Segundo o estudo, os números de interação nas publicações — ou seja, de curtidas — são catalisadores para depressão e ansiedade. Uma postagem que recebe poucos “likes” pode afetar a autoestima do usuário. As pessoas, concluiu o estudo, não estão preocupadas com o conteúdo da postagem, mas com o nível de interação.
É por isso que redes sociais, como Facebook e Instagram, estão inundadas de fotos de animais fofos, praias paradisíacas e cenas cotidianas com potencial para serem curtidas. “O problema é quando isso chega ao nível da paranoia, induzindo a pessoa a levar uma vida de fantasia apenas para ser popular na internet”, diz o consultor Rodrigo Rossetti, especializado em tecnologia. “É essa paranoia que Facebook e Instagram querem combater.”
Competição
As novas regras não vão apenas afetar os níveis de ansiedade das pessoas. Elas devem provocar mudanças profundas para quem usa as redes sociais profissionalmente. “Sem os números de curtidas, os chamados influenciadores digitais poderão perder relevância”, diz Eduardo Tancinsky, analista da área de tecnologia. “Eles terão que se preocupar mais com o conteúdo do que com a quantidade de curtidas. Ou seja, só os melhores vão sobreviver.”
O modelo de engajamento criado pelas grandes redes sociais estimulou o que os especialistas em marketing chamam de “artificialismo.” Muitas empresas compram seguidores e curtidas para forjar relevância. O mesmo vale para políticos, especialmente durante campanhas eleitorais: a aquisição de seguidores e curtidas pode tornar qualquer um popular da noite para o dia, mesmo que a popularidade seja uma farsa.
Em um seminário recente, Beca Alexander, presidente da agência americana de marketing de influência Socialyte, afirmou que o fim das curtidas obrigará as empresas a melhorar as suas métricas de avaliação de relevância. Segundo ele, elas serão cada vez mais analíticas e menos quantitativas. Isso é positivo: só vai vingar quem, de fato, tem conteúdo de qualidade a oferecer.
Não há dúvida de que a era dos likes tornou as redes sociais menos autênticas, mas também não se deve ignorar o fato de que a quantidade de likes costuma ser determinante para que um seguidor se interesse por um post. Em geral, dizem os especialistas, um número expressivo de likes é o gatilho que um vídeo precisa para ser visto. Sem isso, o que vai atrair o interesse das pessoas?
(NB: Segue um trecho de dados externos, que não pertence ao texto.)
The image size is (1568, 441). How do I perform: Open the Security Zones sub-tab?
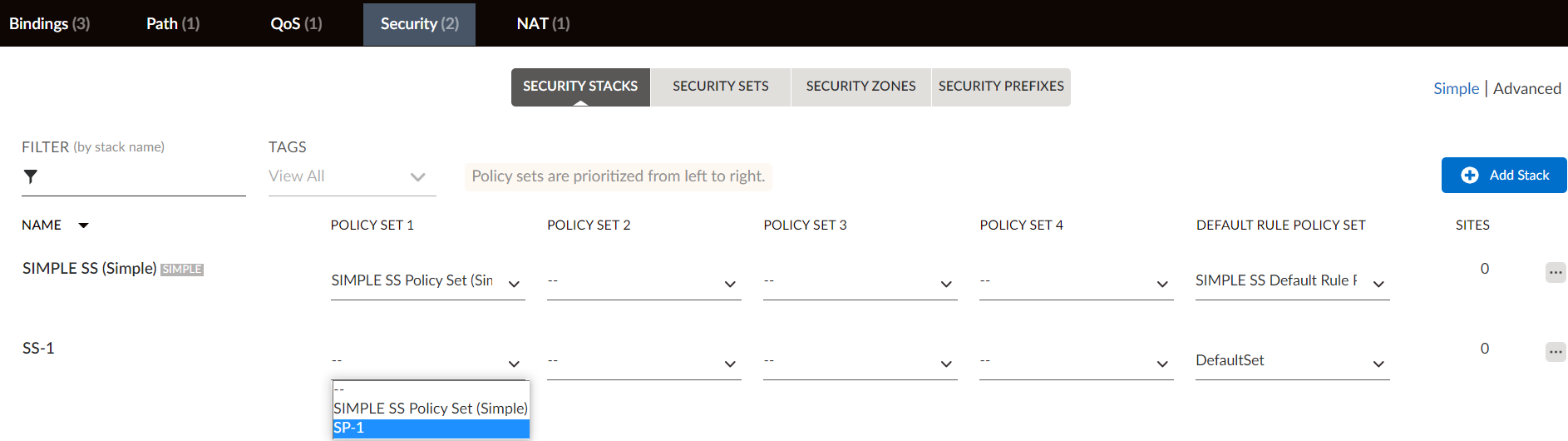(x=860, y=87)
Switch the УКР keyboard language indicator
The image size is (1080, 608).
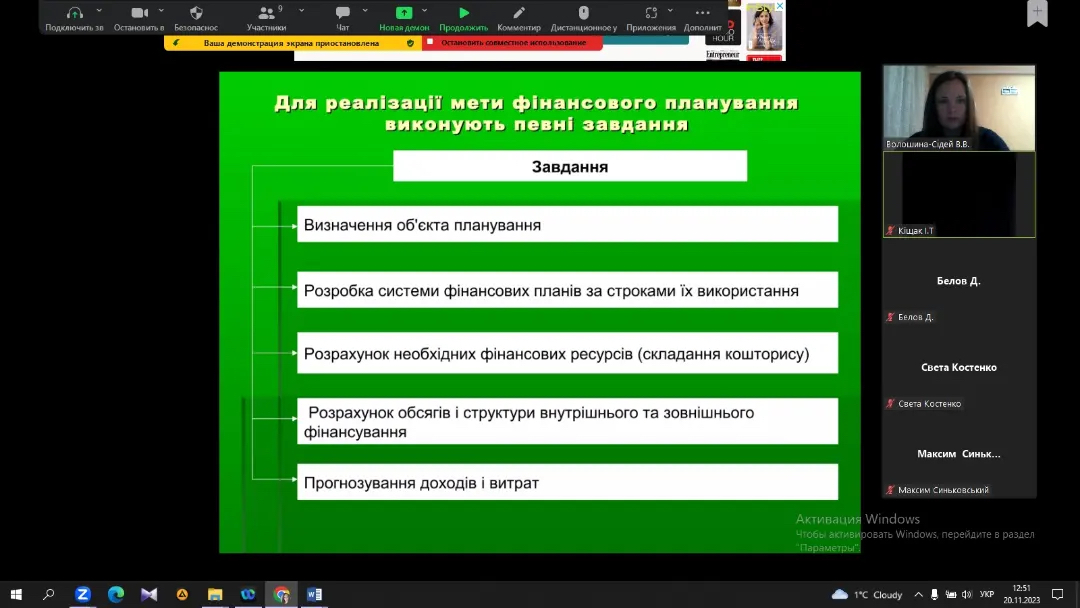click(x=986, y=594)
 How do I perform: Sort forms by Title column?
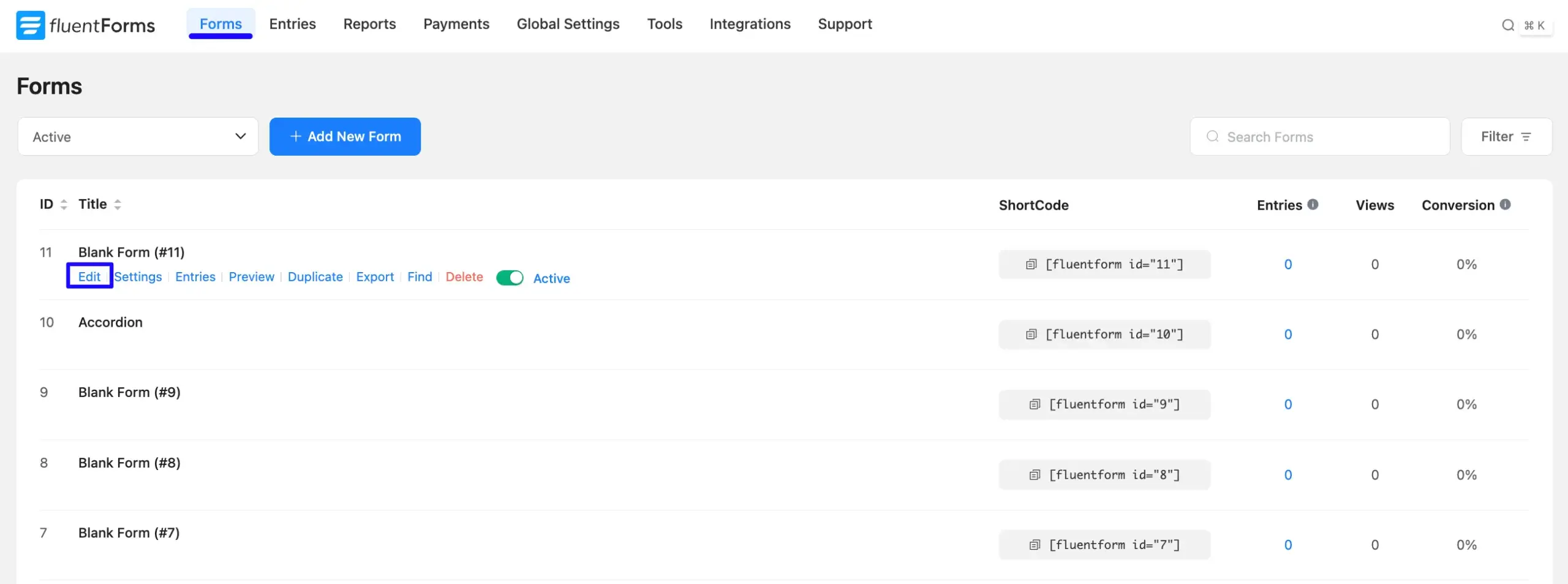118,205
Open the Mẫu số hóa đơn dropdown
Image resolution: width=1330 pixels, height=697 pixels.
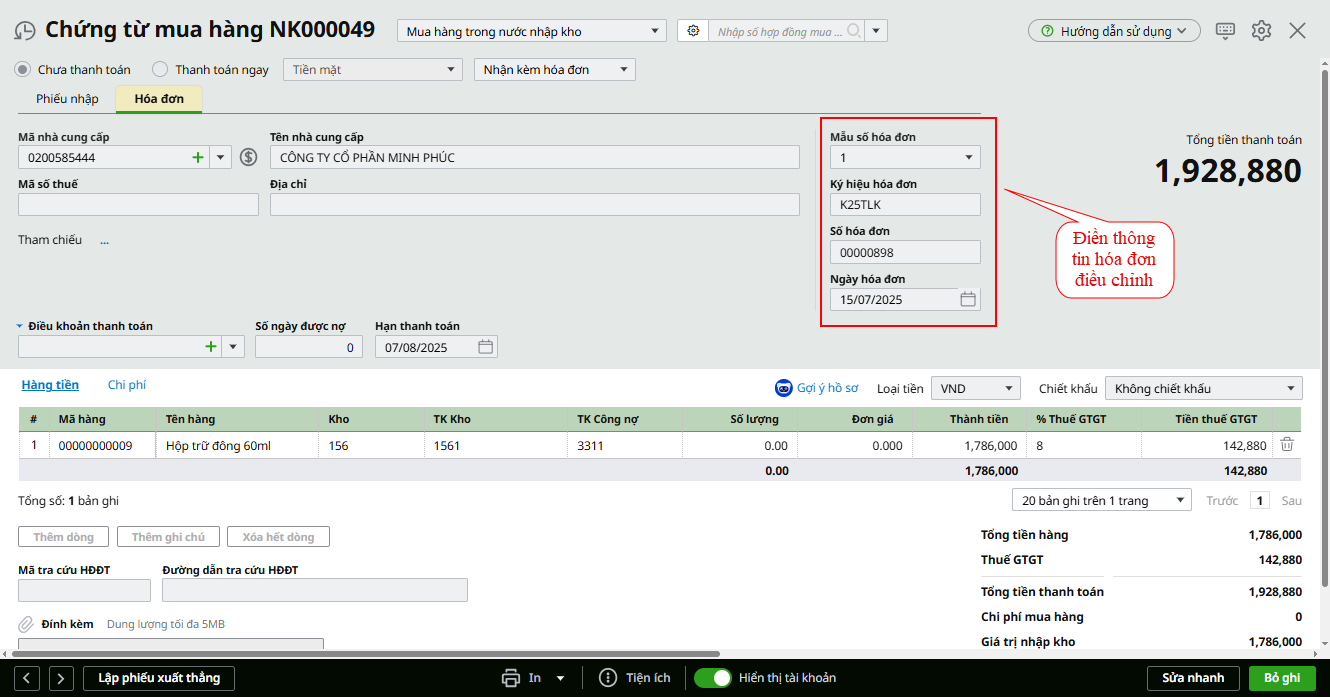pyautogui.click(x=905, y=157)
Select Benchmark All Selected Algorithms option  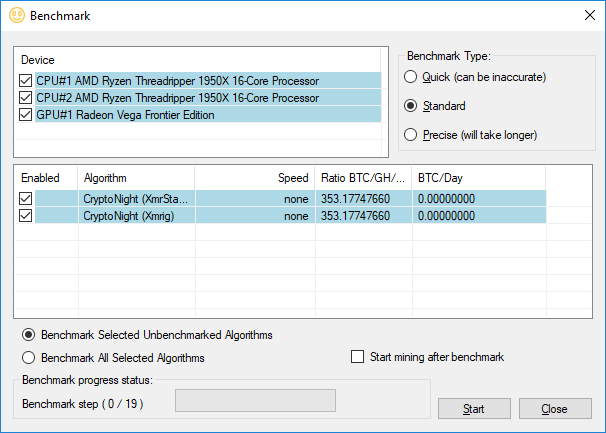[x=29, y=358]
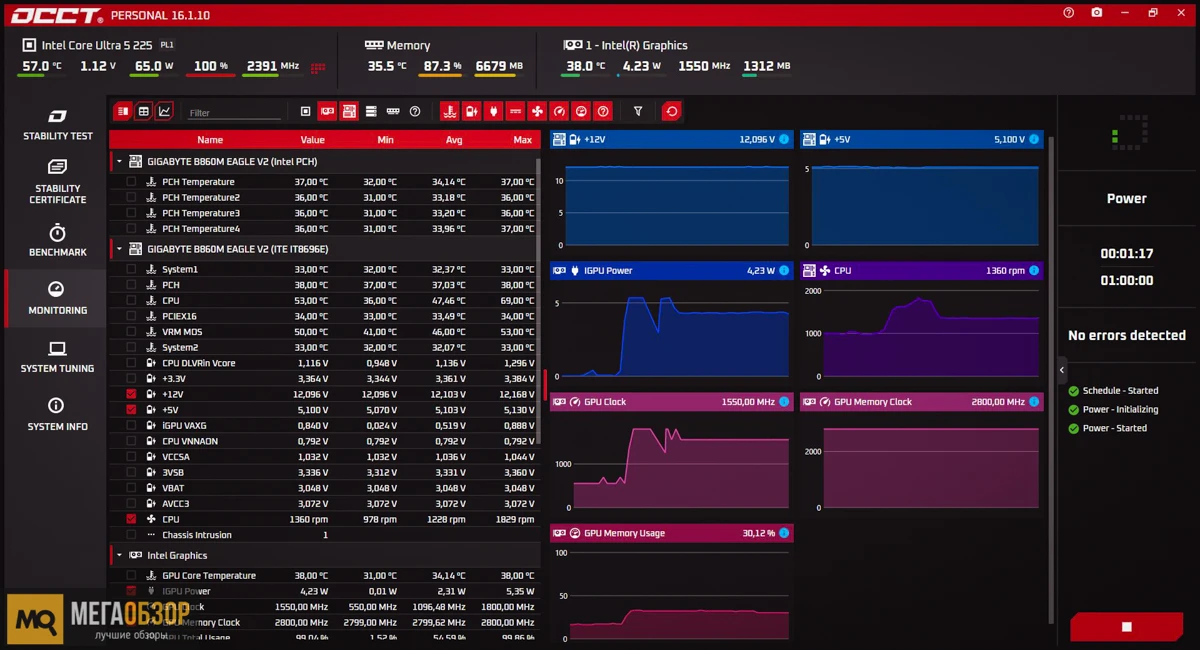Switch to graph view icon
1200x650 pixels.
164,111
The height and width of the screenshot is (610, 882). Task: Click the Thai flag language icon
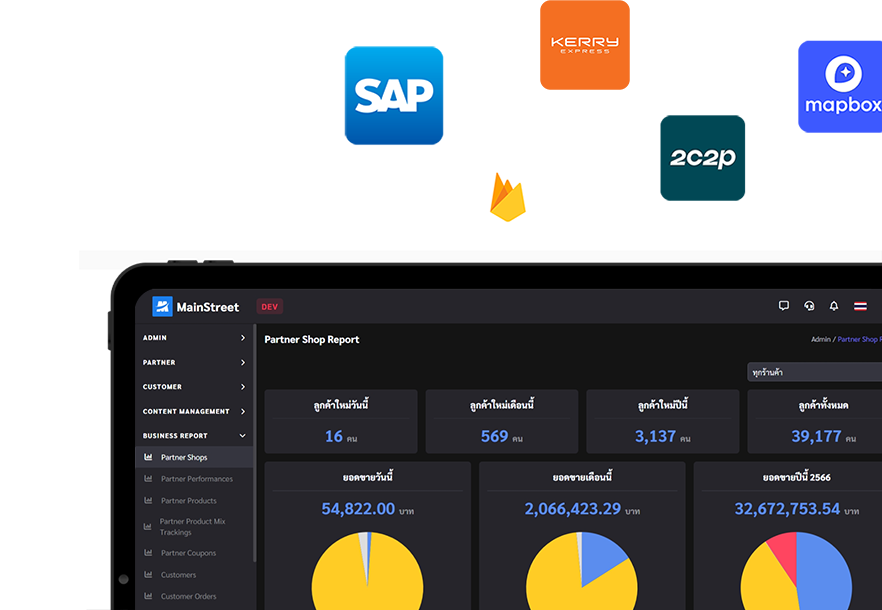click(x=860, y=306)
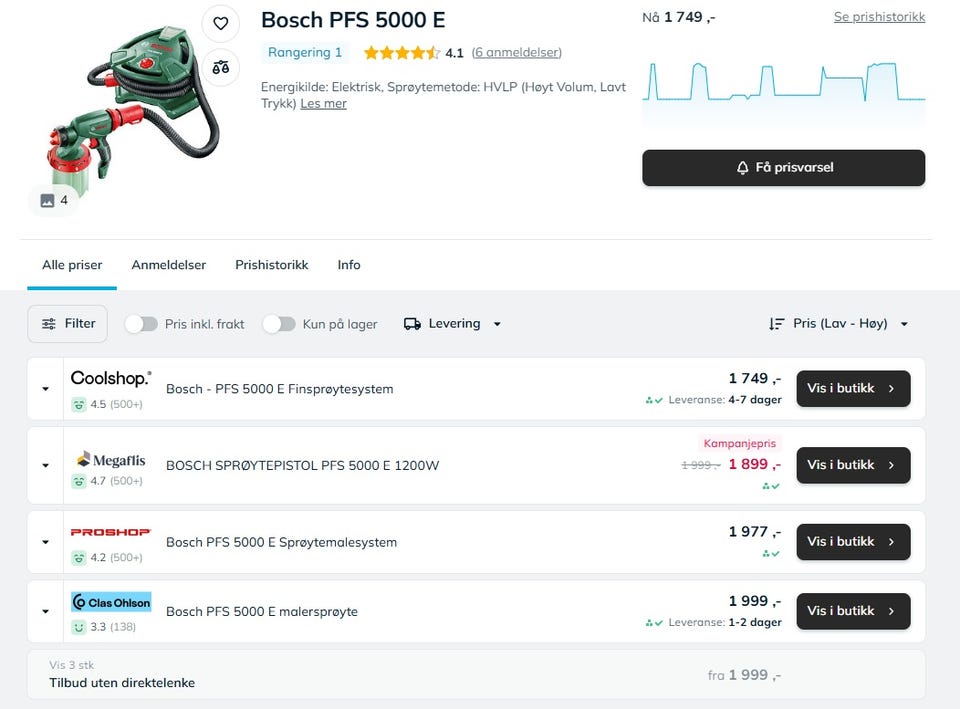Click the Clas Ohlson store logo
The width and height of the screenshot is (960, 709).
point(111,603)
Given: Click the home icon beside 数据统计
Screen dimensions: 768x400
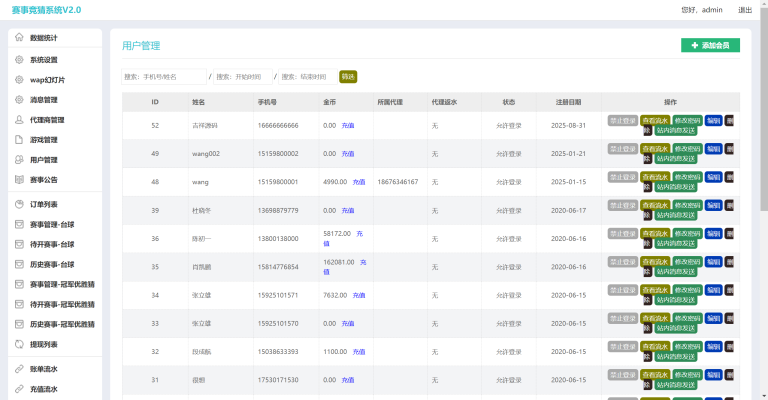Looking at the screenshot, I should coord(19,38).
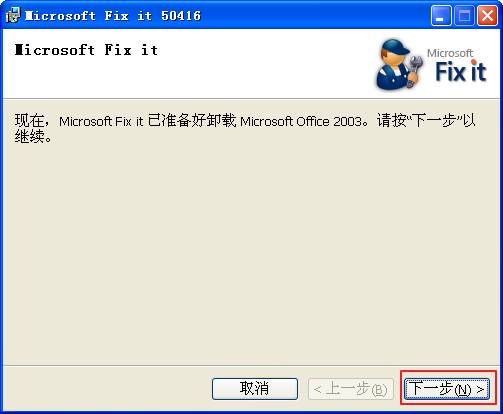Close the Microsoft Fix it window

tap(487, 16)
A questão é complexa e vai alterar a maneira como as empresas e as pessoas usam as redes sociais para consolidar suas marcas. Além do Instagram e do Facebook, o Twitter também estuda formas de tornar os engajamentos menos artificiais. Em palestra, durante o Web Summit de Lisboa, em Portugal, Evan Williams, cofundador da empresa, afirmou que mostrar o número de seguidores, provavelmente, foi uma decisão equivocada. “Isso deixou claro que o jogo é de popularidade”, afirmou.